So many changes since the last post, and maybe the best one is that my English should improve slightly since I’m in San Francisco for more than one year, working at PunchTab.
First of all, to set the context, PunchTab provides a loyalty program for website publishers. After installing a code snippet on their website, their users earn points for their visits, likes, tweets, +1’s and comments. Then these points can be redeemed toward prizes like Starbucks coupons. Long story short, I’ve installed the PunchTab loyalty program on this blog to let you see.
As a company, PunchTab explicitly focuses on building great product, and performance of the product is a big part of the experience. Redis has always helped improve the performance of part of our loyalty program.
But after having used it as a basic cache engine, our needs have made us use it more extensively. Also this post will present the main features of Redis and our use cases. The power of Redis is its data structures. You can find all the documentation for them in the command documentation.
To follow the Redis documentation, I’m gonna starts with key commands. All the data you store are referenced by a key. You can set or remove an expiration time on each key, search for them using basic regex, delete them, etc. All the classic stuff for a cache engine.
The first data structure we have used is the string. That’s what Django uses when you set Redis as the cache backend. It’s what is commonly used in cache engines. We are using it to cache Django views, to store some results which are heavy to compute. Nothing new on this side.
Where it starts to be interesting is that a string can be considered as an integer or a float. Redis provides INCR and INCRBY commands to increment these values (and respectively DECR and DECRBY). Even more interesting, it returns the new value. You can then define really efficient counters and that’s what we are using to synchronize parallel tasks while building our leaderboard.
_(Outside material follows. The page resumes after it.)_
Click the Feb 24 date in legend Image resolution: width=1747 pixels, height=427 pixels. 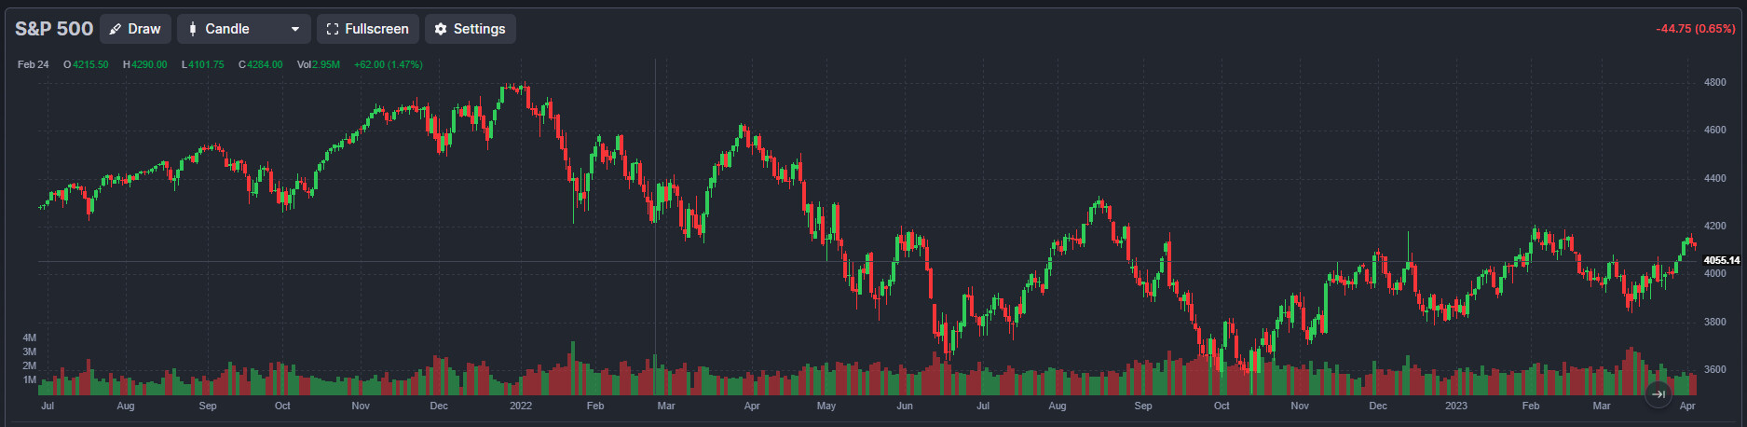coord(34,65)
If you want to store an object or dictionary that you will access entirely at once, you will use a hash. It will be more efficient than storing each attribute to a different key. You can consider a hash as a dictionary of strings (so you can increment a particular field for instance). You can get the whole stored dictionary for a key with HGETALL or just a particular field with HGET. That’s what we use for our leaderboard to store the last activity of each user (the field) for each publisher (the key) as a JSON serialized string (the value). We could have used the pair publisher/user as a key and avoid the serialization, but the purpose was to avoid making grow the number of keys.
A set is an unordered list where each value is unique. You can blindly add an element with SADD, if it already exists, it will not be duplicated. Then you can get the content of a set with SMEMBERS, but even better, you can check if a element is in a set with SISMEMBER. Finally you have the usual set operations like union, intersection and diff. We’re using this to store the list of opted out users. Indeed a publisher can remove some users from his loyalty program by opting them out. We needed a really fast way to check if a user is opted out or not while storing an activity. So instead of checking a SQL database or getting a cached list entirely to then make something like « if user in opted_out_users » on the django side, we save time by directly asking redis if the user is opted out with SISMEMBER.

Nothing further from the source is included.